Hi, I need advice about my current situation. I resigned from my previous job recently. I got my job, but I've not yet started due to my visa which currently in process. So obviously I got a new job. I have an account in Banque Misr, I found out that my account is frozen until they receive my new visa and also my salary. I have a loan with that bank. I don't have any missed payment to my installment. My gratuity was deposited in my account and freeze it for a while. I was trying to get a money just to pay my rent. Otherwise, I'll be sleeping in the street if I didn't pay my rent. And that amount of money that I'm requesting is not that much compared to what I received in my previous company. Please give an advice or someone to talk to regarding to this matter.
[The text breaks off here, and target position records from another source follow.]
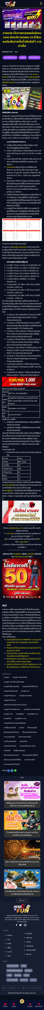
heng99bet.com (32, 714)
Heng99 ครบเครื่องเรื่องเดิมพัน (14, 682)
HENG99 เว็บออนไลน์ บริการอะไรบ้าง (15, 705)
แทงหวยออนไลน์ (30, 760)
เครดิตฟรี (30, 553)
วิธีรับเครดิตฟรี (34, 57)
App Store (24, 541)
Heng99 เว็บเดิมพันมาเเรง (12, 709)
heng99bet (20, 714)
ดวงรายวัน (10, 533)
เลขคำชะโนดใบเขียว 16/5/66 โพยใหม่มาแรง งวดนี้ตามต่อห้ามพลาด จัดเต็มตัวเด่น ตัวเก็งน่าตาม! (24, 665)
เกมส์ (8, 956)
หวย (16, 51)
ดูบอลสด (23, 57)
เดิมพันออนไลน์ (33, 77)
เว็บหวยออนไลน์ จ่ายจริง (11, 755)
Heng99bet (9, 490)
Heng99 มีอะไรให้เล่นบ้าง (30, 686)
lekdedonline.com (16, 528)
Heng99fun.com (20, 718)
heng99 (6, 677)
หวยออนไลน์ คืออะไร (10, 746)
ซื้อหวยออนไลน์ (32, 727)
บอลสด (28, 942)
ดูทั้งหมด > (22, 900)
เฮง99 (26, 975)
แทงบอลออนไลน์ (13, 966)
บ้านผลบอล (29, 946)
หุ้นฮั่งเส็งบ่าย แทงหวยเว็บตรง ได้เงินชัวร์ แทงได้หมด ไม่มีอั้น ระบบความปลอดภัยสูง (24, 660)
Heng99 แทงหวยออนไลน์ (32, 709)
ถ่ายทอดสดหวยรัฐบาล (15, 970)
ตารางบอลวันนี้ (12, 980)
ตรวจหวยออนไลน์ (9, 737)
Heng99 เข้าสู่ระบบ (10, 695)
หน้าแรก (9, 935)
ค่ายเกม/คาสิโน (31, 950)
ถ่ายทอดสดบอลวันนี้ (21, 556)
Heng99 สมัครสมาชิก (11, 691)
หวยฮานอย (11, 167)
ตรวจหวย (24, 980)
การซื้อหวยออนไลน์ (10, 727)
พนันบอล (29, 938)
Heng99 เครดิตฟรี (25, 695)
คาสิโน (9, 943)
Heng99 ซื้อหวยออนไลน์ (11, 686)
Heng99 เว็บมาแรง (10, 700)
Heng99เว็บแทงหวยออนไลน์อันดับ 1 (15, 723)
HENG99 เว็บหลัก (8, 82)
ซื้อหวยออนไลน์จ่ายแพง (29, 732)
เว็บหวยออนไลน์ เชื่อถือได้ (30, 755)
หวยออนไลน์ (9, 485)
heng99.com (8, 714)
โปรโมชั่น (29, 933)
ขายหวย (21, 727)
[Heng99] (17, 4)
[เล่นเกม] (22, 1001)
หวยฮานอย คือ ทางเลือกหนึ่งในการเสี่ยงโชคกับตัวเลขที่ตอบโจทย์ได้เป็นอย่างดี (23, 654)
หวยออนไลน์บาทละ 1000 (27, 746)
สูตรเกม (28, 954)
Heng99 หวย (25, 691)
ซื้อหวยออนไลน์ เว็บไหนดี (11, 732)
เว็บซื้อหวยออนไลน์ (19, 750)
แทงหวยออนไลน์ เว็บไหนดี (12, 764)
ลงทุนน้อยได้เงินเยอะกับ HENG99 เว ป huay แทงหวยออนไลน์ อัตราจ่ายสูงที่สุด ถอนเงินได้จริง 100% (24, 642)
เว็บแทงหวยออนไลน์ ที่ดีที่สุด (12, 760)
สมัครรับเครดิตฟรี (10, 57)
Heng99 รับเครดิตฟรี (20, 677)
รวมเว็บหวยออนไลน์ (10, 741)
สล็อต (9, 947)
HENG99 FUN (7, 51)
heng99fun (8, 718)
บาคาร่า (9, 952)
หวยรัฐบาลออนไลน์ (19, 247)
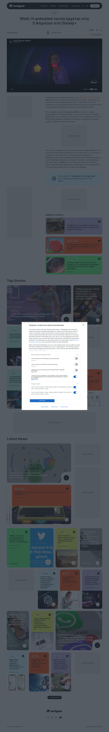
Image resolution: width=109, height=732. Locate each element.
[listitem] (54, 355)
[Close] (84, 325)
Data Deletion (45, 406)
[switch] (75, 358)
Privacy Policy (64, 406)
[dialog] (54, 366)
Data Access (54, 406)
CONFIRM (42, 400)
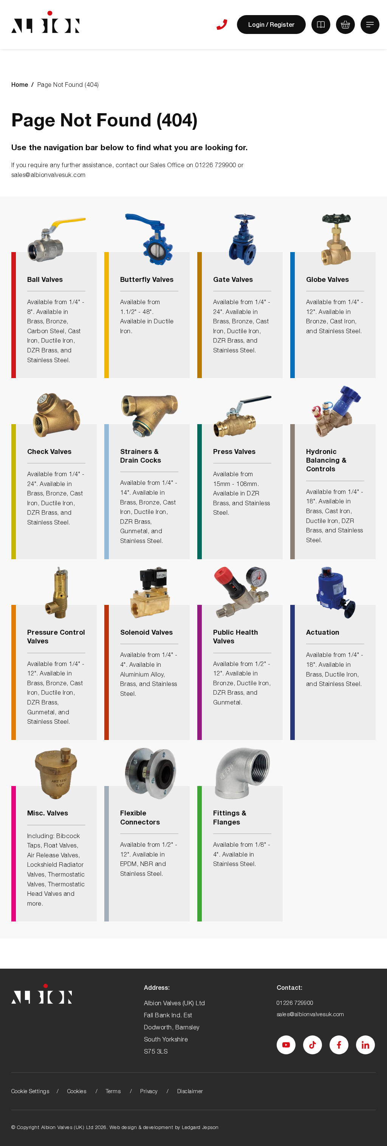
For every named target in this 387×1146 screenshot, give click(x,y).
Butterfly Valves (146, 279)
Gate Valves (233, 279)
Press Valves (234, 451)
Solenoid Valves (146, 632)
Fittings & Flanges (229, 817)
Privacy (148, 1091)
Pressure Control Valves (56, 636)
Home (19, 84)
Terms (113, 1091)
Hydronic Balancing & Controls (326, 460)
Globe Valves (327, 279)
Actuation (322, 632)
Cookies (76, 1091)
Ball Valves (45, 279)
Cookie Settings (30, 1091)
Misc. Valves (47, 813)
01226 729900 (295, 1002)
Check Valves (49, 451)
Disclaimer (190, 1091)
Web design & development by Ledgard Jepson (164, 1127)
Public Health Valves (235, 636)
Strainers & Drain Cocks (140, 455)
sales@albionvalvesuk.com (310, 1014)
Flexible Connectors (140, 817)
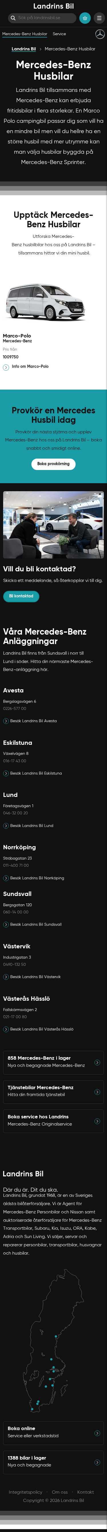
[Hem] (54, 6)
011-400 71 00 (16, 866)
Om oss (60, 1492)
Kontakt (85, 1492)
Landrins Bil (24, 49)
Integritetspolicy (25, 1492)
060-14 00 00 (16, 912)
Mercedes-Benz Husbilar (24, 34)
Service (59, 34)
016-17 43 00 (14, 761)
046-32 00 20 (15, 813)
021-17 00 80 (15, 1017)
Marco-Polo (17, 336)
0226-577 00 (14, 709)
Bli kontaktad (21, 596)
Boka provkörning (53, 464)
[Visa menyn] (99, 18)
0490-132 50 (14, 965)
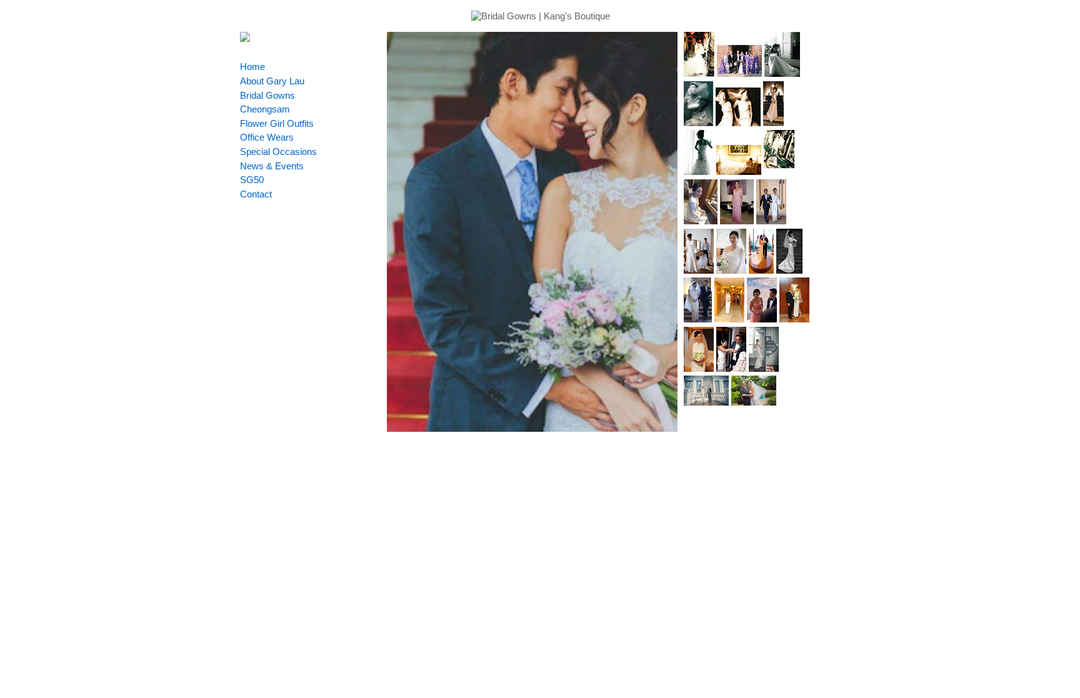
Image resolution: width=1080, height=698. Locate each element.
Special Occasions (278, 151)
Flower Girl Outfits (277, 123)
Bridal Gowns (267, 95)
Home (252, 66)
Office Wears (267, 137)
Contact (256, 194)
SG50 (252, 179)
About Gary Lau (272, 81)
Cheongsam (265, 109)
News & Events (272, 166)
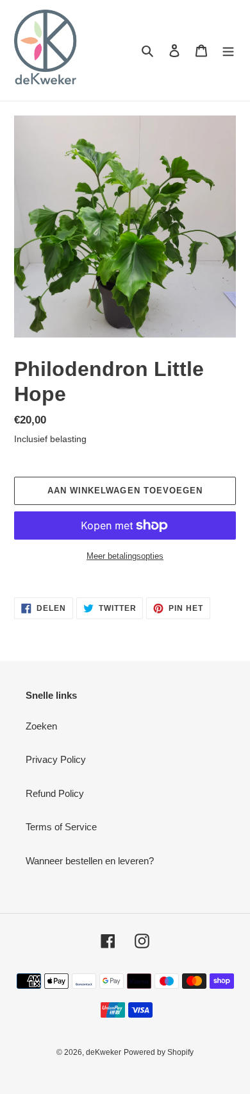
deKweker (103, 1052)
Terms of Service (61, 826)
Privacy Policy (56, 759)
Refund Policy (55, 793)
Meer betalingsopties (125, 556)
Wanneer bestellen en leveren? (90, 860)
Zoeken (41, 726)
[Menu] (228, 50)
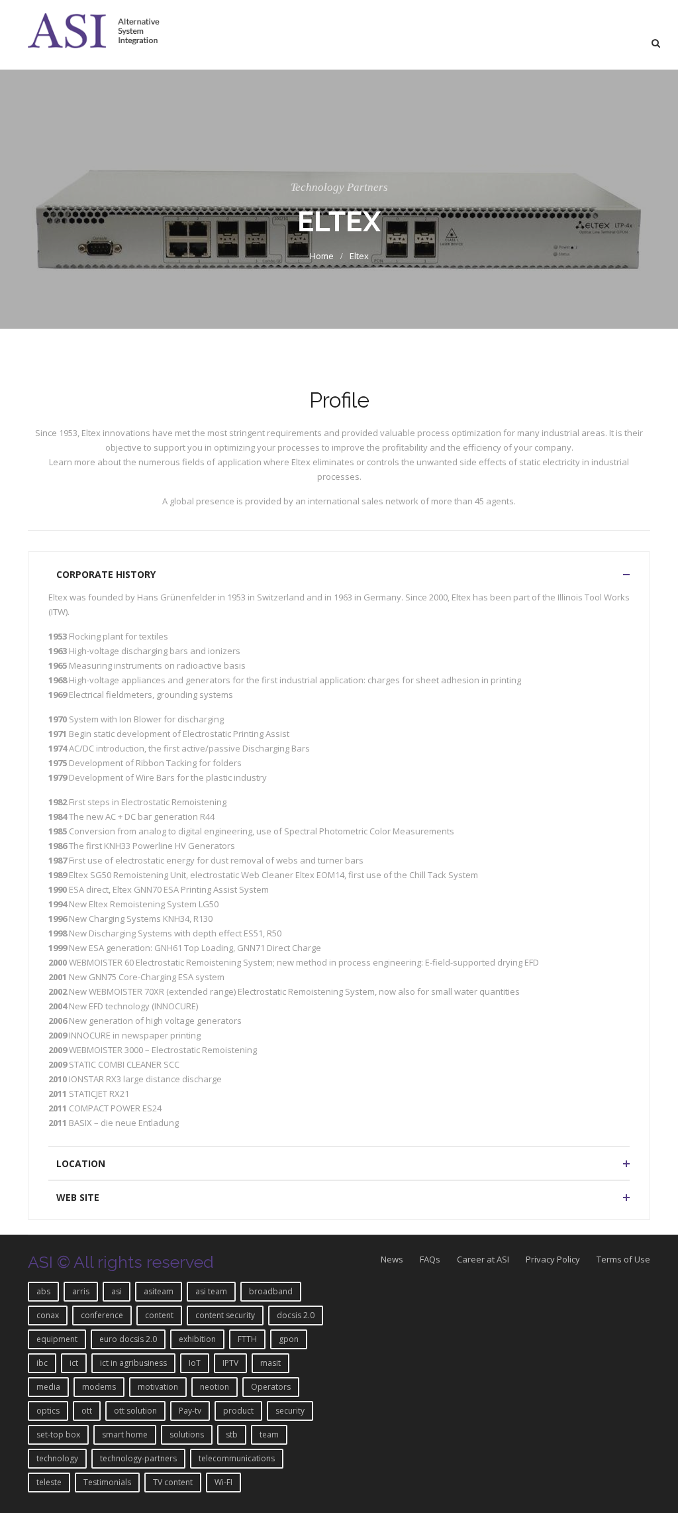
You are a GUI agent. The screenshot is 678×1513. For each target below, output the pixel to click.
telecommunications (237, 1458)
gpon (289, 1339)
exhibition (197, 1339)
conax (47, 1315)
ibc (42, 1363)
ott (86, 1410)
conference (102, 1315)
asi (116, 1291)
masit (270, 1363)
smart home (125, 1434)
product (238, 1410)
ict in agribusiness (133, 1363)
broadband (271, 1291)
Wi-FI (223, 1482)
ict (74, 1363)
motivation (158, 1386)
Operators (271, 1386)
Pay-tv (190, 1410)
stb (232, 1434)
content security (225, 1315)
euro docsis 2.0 (128, 1339)
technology (57, 1458)
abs (43, 1291)
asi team (211, 1291)
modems (99, 1386)
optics (48, 1410)
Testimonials (107, 1482)
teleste (49, 1482)
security (290, 1410)
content (159, 1315)
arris (80, 1291)
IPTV (230, 1363)
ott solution (135, 1410)
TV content (173, 1482)
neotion (214, 1386)
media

I badly needed an advice. Thank you in advance.


----------



## The Rascal (Aug 6, 2014)

QUick question, does the amount of gratuity exceed the outstanding loan? ie, after paying back your outstanding loan (in full) would you have a positive balance?

If so then there is no reason for your account to be frozen, if not then sadly they will keep it frozen until your next salary is deposited.

I'd go and speak to a branch manager there, explain the situation, take offer letters and all documentation with you.

And once i'd paid the loan off I'd move bank.


----------



## kathia88 (Sep 6, 2017)

The Rascal said:


> QUick question, does the amount of gratuity exceed the outstanding loan? ie, after paying back your outstanding loan (in full) would you have a positive balance?
> 
> If so then there is no reason for your account to be frozen, if not then sadly they will keep it frozen until your next salary is deposited.
> 
> ...


Thank you for the quick response. Sad to say that I still have the balance. Well, the best thing I can do is to speak the branch manager. Just hoping that they will grant my request. 

Last question, is there any case to the bank that they grant that kind of issue?


----------



## Chocoholic (Oct 29, 2012)

Unfortunately this is common practice, and moving banks won't solve it as they ALL do it. For future reference, when leaving a position, request that the company only put your last salary in your account and give you your gratuity as a separate cheque. Also open another account elsewhere and keep that for rental use - I do this. as it prevents these issues.

All you can do is please your case, but in my experience unless they see that visa actually stamped in your passport, they won't budge. When my bank did this, I was still able to withdraw cash, I just couldn't do any other transactions and my last salary amount was frozen and held against my loan.

But explain to them that you need to pay your rent, they really can't stop you doing that, and you can raise a complaint with Central Bank if they do - threaten them with that.


----------



## Kenzie (Mar 12, 2016)

Same thing happened to me recently. I'm not sure if it's different from bank to bank, but they didn't ask me anything about my visa. All I had to do was ask my new employee for 1) a salary certificate and 2) confirmation of salary transfer letter. Brought those to the bank and they began the process of unblocking my accounts. Took a week. Have you tried that? If not, worth a shot? I know how frustrating it is, hope you can sort it out before your rent is due.


----------